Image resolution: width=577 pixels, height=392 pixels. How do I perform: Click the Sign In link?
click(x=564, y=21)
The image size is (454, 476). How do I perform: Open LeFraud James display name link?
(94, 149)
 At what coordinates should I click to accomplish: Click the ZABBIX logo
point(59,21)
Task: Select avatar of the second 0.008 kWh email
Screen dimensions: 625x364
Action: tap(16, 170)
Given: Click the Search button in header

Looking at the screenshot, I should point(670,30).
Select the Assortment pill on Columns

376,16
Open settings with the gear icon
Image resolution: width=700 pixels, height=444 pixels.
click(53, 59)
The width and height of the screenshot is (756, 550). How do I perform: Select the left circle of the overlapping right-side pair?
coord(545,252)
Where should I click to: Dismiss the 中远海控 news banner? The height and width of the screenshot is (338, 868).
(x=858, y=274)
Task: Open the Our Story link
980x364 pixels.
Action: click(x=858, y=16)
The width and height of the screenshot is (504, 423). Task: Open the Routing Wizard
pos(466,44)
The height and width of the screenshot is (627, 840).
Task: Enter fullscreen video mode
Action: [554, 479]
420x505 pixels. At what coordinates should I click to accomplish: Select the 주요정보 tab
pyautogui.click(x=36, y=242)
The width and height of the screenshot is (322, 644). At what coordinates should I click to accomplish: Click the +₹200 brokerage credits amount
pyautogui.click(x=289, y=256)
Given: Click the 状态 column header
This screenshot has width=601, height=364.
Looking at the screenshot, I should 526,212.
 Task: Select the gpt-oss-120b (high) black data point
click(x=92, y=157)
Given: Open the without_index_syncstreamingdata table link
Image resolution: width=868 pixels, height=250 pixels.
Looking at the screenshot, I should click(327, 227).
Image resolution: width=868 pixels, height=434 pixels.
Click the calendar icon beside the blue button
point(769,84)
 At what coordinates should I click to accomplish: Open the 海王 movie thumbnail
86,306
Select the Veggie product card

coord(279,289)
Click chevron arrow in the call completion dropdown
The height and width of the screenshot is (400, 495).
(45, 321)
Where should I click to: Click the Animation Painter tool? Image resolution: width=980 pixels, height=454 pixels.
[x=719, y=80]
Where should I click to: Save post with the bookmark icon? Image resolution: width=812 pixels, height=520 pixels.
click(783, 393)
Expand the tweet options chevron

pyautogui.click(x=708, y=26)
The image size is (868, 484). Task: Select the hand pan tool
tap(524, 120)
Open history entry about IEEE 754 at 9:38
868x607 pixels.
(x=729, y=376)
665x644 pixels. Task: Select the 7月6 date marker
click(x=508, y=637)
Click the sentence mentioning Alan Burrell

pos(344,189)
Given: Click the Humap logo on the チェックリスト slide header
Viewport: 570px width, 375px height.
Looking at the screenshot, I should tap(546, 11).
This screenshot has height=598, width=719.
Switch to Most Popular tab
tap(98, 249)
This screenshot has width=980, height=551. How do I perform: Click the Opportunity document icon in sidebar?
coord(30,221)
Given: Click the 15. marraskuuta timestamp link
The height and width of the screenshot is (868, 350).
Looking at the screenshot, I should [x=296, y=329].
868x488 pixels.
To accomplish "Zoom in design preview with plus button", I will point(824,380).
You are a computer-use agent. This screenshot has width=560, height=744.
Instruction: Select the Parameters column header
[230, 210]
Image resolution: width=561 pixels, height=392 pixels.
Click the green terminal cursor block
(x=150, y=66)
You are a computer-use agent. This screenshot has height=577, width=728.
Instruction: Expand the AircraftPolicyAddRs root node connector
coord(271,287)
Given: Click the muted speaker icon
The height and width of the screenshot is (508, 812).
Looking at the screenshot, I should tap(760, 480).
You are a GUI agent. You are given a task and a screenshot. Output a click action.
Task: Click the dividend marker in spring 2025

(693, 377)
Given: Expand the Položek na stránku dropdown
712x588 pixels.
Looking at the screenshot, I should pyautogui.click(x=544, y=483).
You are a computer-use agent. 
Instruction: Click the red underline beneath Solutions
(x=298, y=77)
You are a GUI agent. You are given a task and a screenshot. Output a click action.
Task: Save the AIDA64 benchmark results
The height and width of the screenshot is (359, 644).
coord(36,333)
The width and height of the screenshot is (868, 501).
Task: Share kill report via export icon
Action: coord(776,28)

* _Task directions_:
Return the full listing, character for character.

* _Reply to the exercise_:
Image resolution: width=577 pixels, height=392 pixels. How do I perform: Click the Sign In link?
click(x=564, y=21)
The image size is (454, 476). How do I perform: Open LeFraud James display name link?
(94, 149)
 At what coordinates should I click to accomplish: Click the ZABBIX logo
point(59,21)
Task: Select avatar of the second 0.008 kWh email
Screen dimensions: 625x364
Action: tap(16, 170)
Given: Click the Search button in header

Looking at the screenshot, I should point(670,30).
Select the Assortment pill on Columns

376,16
Open settings with the gear icon
Image resolution: width=700 pixels, height=444 pixels.
click(53, 59)
The width and height of the screenshot is (756, 550). How do I perform: Select the left circle of the overlapping right-side pair?
coord(545,252)
Where should I click to: Dismiss the 中远海控 news banner? The height and width of the screenshot is (338, 868).
(x=858, y=274)
Task: Open the Our Story link
980x364 pixels.
Action: click(x=858, y=16)
The width and height of the screenshot is (504, 423). Task: Open the Routing Wizard
pos(466,44)
The height and width of the screenshot is (627, 840).
Task: Enter fullscreen video mode
Action: [554, 479]
420x505 pixels. At what coordinates should I click to accomplish: Select the 주요정보 tab
pyautogui.click(x=36, y=242)
The width and height of the screenshot is (322, 644). At what coordinates should I click to accomplish: Click the +₹200 brokerage credits amount
pyautogui.click(x=289, y=256)
Given: Click the 状态 column header
This screenshot has width=601, height=364.
Looking at the screenshot, I should 526,212.
 Task: Select the gpt-oss-120b (high) black data point
click(x=92, y=157)
Given: Open the without_index_syncstreamingdata table link
Image resolution: width=868 pixels, height=250 pixels.
Looking at the screenshot, I should click(327, 227).
Image resolution: width=868 pixels, height=434 pixels.
Click the calendar icon beside the blue button
point(769,84)
 At what coordinates should I click to accomplish: Open the 海王 movie thumbnail
86,306
Select the Veggie product card

coord(279,289)
Click chevron arrow in the call completion dropdown
The height and width of the screenshot is (400, 495).
(45, 321)
Where should I click to: Click the Animation Painter tool? Image resolution: width=980 pixels, height=454 pixels.
[x=719, y=80]
Where should I click to: Save post with the bookmark icon? Image resolution: width=812 pixels, height=520 pixels.
click(783, 393)
Expand the tweet options chevron

pyautogui.click(x=708, y=26)
The image size is (868, 484). Task: Select the hand pan tool
tap(524, 120)
Open history entry about IEEE 754 at 9:38
868x607 pixels.
(x=729, y=376)
665x644 pixels. Task: Select the 7月6 date marker
click(x=508, y=637)
Click the sentence mentioning Alan Burrell

pos(344,189)
Given: Click the Humap logo on the チェックリスト slide header
Viewport: 570px width, 375px height.
Looking at the screenshot, I should tap(546, 11).
This screenshot has height=598, width=719.
Switch to Most Popular tab
tap(98, 249)
This screenshot has width=980, height=551. How do I perform: Click the Opportunity document icon in sidebar?
coord(30,221)
Given: Click the 15. marraskuuta timestamp link
The height and width of the screenshot is (868, 350).
Looking at the screenshot, I should [x=296, y=329].
868x488 pixels.
To accomplish "Zoom in design preview with plus button", I will point(824,380).
You are a computer-use agent. This screenshot has width=560, height=744.
Instruction: Select the Parameters column header
[230, 210]
Image resolution: width=561 pixels, height=392 pixels.
Click the green terminal cursor block
(x=150, y=66)
You are a computer-use agent. This screenshot has height=577, width=728.
Instruction: Expand the AircraftPolicyAddRs root node connector
coord(271,287)
Given: Click the muted speaker icon
The height and width of the screenshot is (508, 812).
Looking at the screenshot, I should tap(760, 480).
You are a GUI agent. You are given a task and a screenshot. Output a click action.
Task: Click the dividend marker in spring 2025

(693, 377)
Given: Expand the Položek na stránku dropdown
712x588 pixels.
Looking at the screenshot, I should pyautogui.click(x=544, y=483).
You are a computer-use agent. 
Instruction: Click the red underline beneath Solutions
(x=298, y=77)
You are a GUI agent. You are given a task and a screenshot. Output a click action.
Task: Save the AIDA64 benchmark results
The height and width of the screenshot is (359, 644).
coord(36,333)
The width and height of the screenshot is (868, 501).
Task: Share kill report via export icon
Action: coord(776,28)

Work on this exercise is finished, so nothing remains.